• [PROBLEM STATEMENT]
Rename "Select" to "Choose" everywhere it occurs in the entries below, keeping all other text the same. Omit the pictures from your answer.

(Data drawn from a collection)

╔══

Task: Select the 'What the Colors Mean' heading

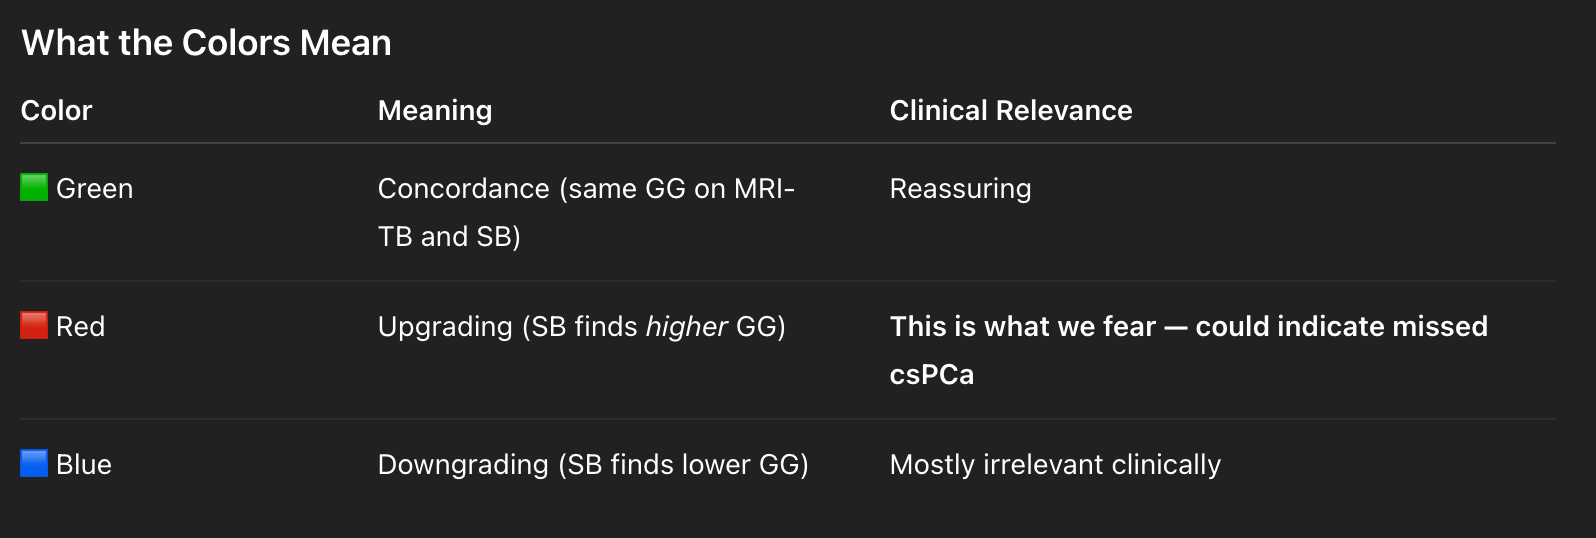Action: coord(206,43)
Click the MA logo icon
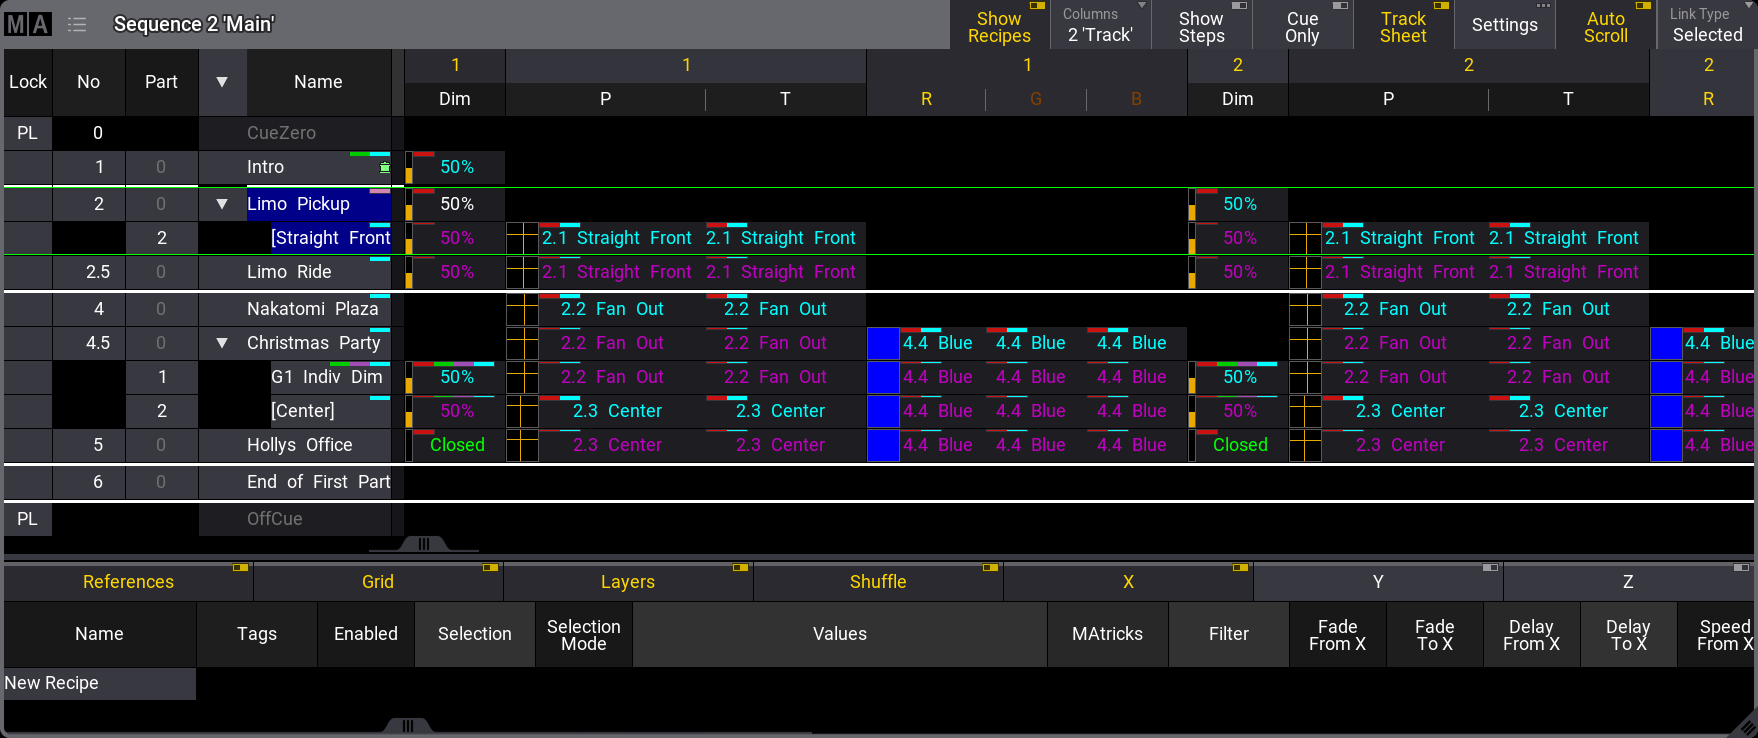Screen dimensions: 1758x738 tap(27, 24)
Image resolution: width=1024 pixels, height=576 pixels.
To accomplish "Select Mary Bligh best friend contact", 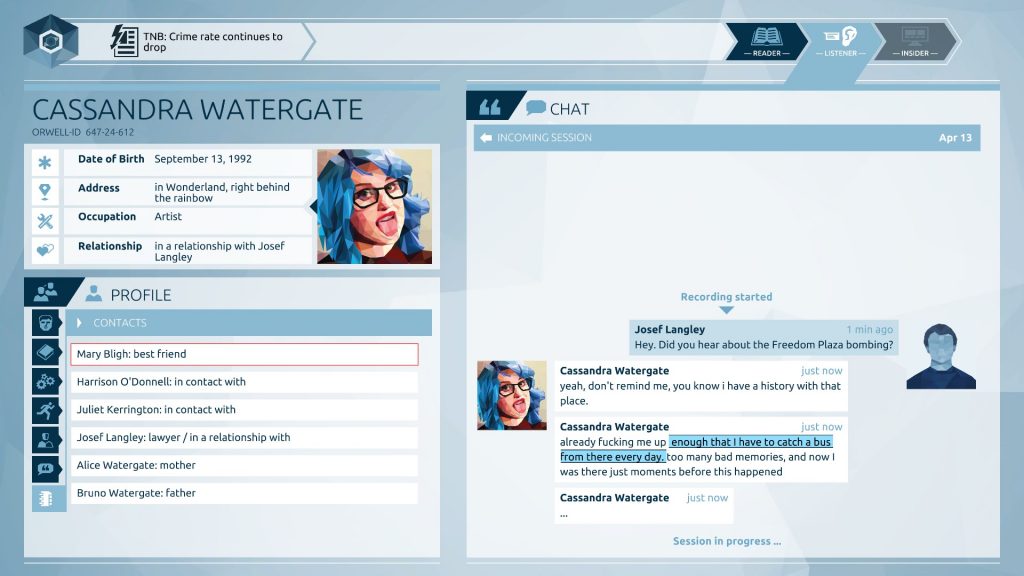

╚══

• [REPLY TO THE EXERCISE]
Task: Choose the 'What the Colors Mean' heading

Action: coord(206,43)
Click the MA logo icon
Screen dimensions: 1758x738 tap(27, 24)
Image resolution: width=1024 pixels, height=576 pixels.
To accomplish "Choose Mary Bligh best friend contact", 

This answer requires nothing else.